Item 1A. Risk Factors
     We are subject to various risks, many of which are beyond our control. As a result of these and other factors, we may experience material fluctuations in our future operating results on a quarterly or annual basis, which could materially and adversely affect our business, financial condition, results of operations liquidity, ability to pay dividends and stock price. An investment in our stock involves various risks, including those mentioned below and elsewhere this Annual Report on Form 10-K and those that are detailed from time to time in our other filings with the SEC.
We are subject to risks inherent in owning and leasing real estate.
     We are subject to varying degrees of risk generally related to leasing and owning real estate many of which are beyond our control. In addition to general risks related to owning properties used in the petroleum marketing industry, our risks include, among others:
  our liability as a lessee for long-term lease obligations regardless of our revenues,
 
  deterioration in national, regional and local economic and real estate market conditions,
 
  potential changes in supply of, or demand for, rental properties similar to ours,
 
  competition for tenants and changes in rental rates,
 
  difficulty in reletting properties on favorable terms or at all,
 
  impairments in our ability to collect rent payments when due,
 
  increases in interest rates and adverse changes in the availability, cost and terms of financing,
 
  the potential for uninsured casualty and other losses,
 
  the impact of present or future environmental legislation and compliance with environmental laws,
 
  adverse changes in zoning laws and other regulations, and
 
  acts of terrorism and war.
     Each of these factors could cause a material adverse effect on our business, financial condition, results of operations, liquidity, ability to pay dividends and stock price.
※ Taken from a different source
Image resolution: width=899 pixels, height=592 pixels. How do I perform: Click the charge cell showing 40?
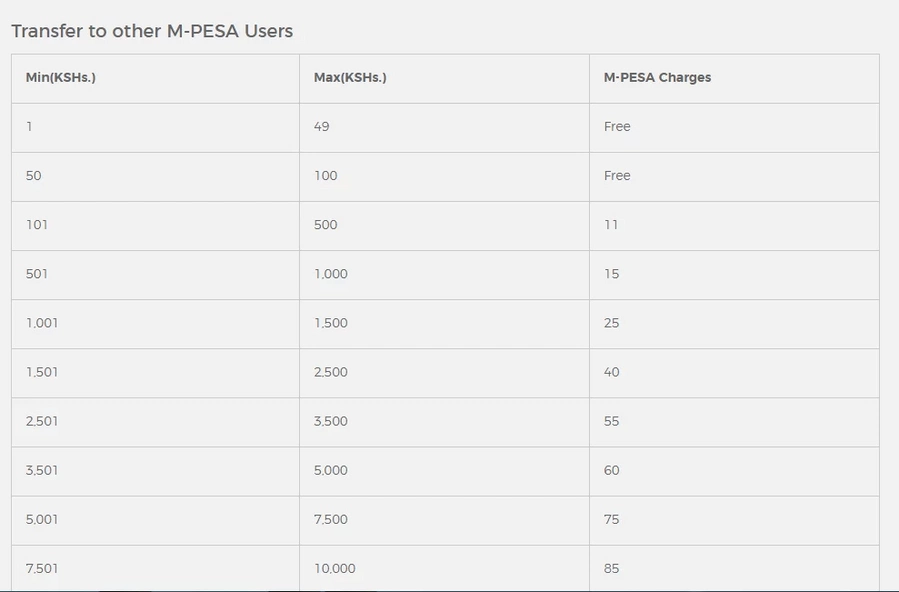(x=734, y=373)
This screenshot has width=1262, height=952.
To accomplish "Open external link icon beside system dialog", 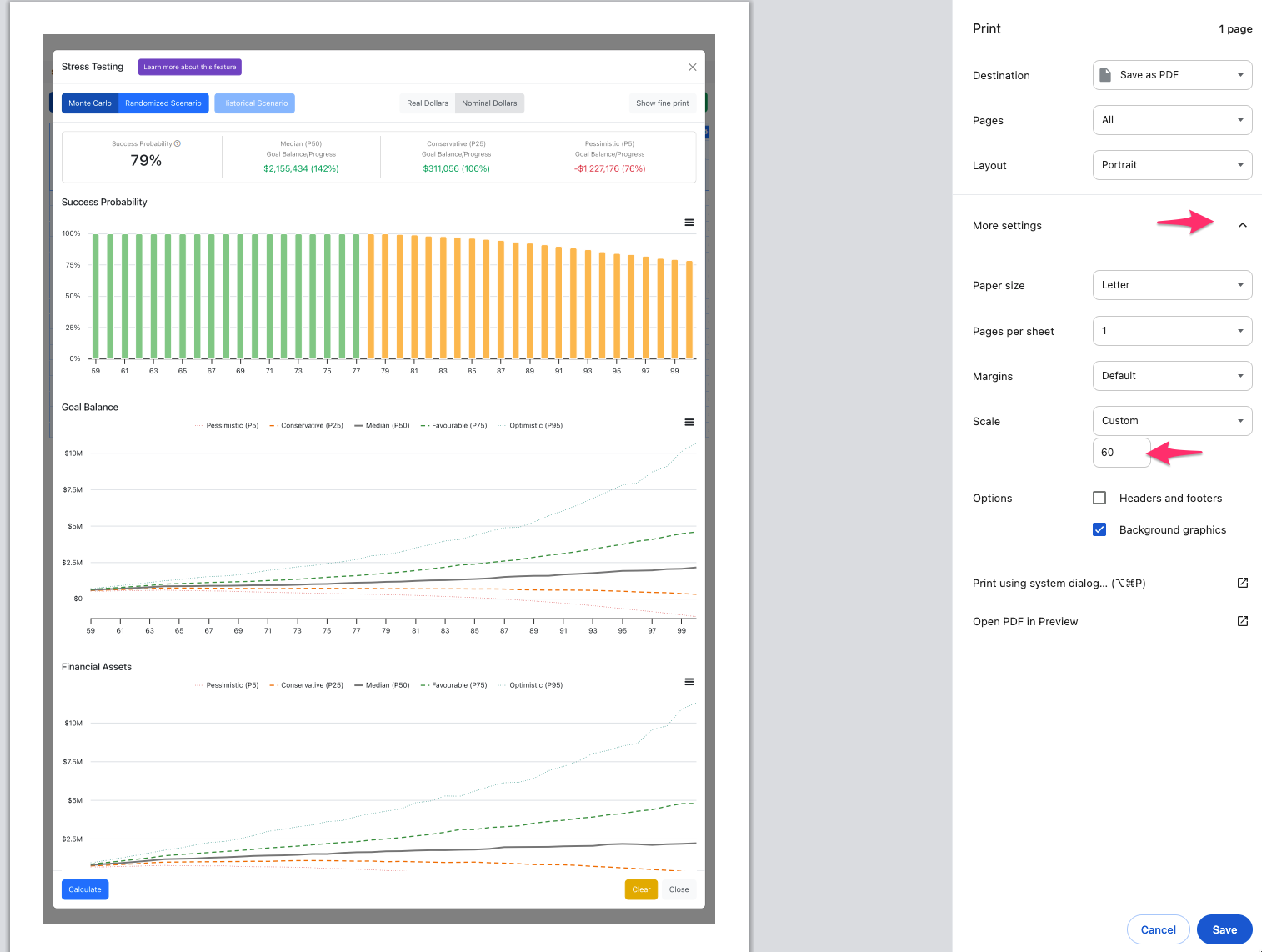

In addition, real estate investments are relatively illiquid, which means that our ability to vary our portfolio of properties in response to changes in economic and other conditions may be limited.
Because our revenues are primarily dependent on the performance of Getty Petroleum Marketing Inc., our primary tenant, in the event that Marketing cannot or will not perform its rental, environmental and other obligations under the Marketing Leases, or if the Marketing Leases are modified significantly or terminated, or if it becomes probable that Marketing will not pay its environmental obligations, or if we change our assumptions for rental revenue or environmental liabilities related to the Marketing Leases, our business, financial condition, revenues, operating expenses, results of operations, liquidity, ability to pay dividends and stock price could be materially adversely affected. No assurance can be given that Marketing will have the ability to pay its debts or meet its rental, environmental or other obligations under the Marketing Leases.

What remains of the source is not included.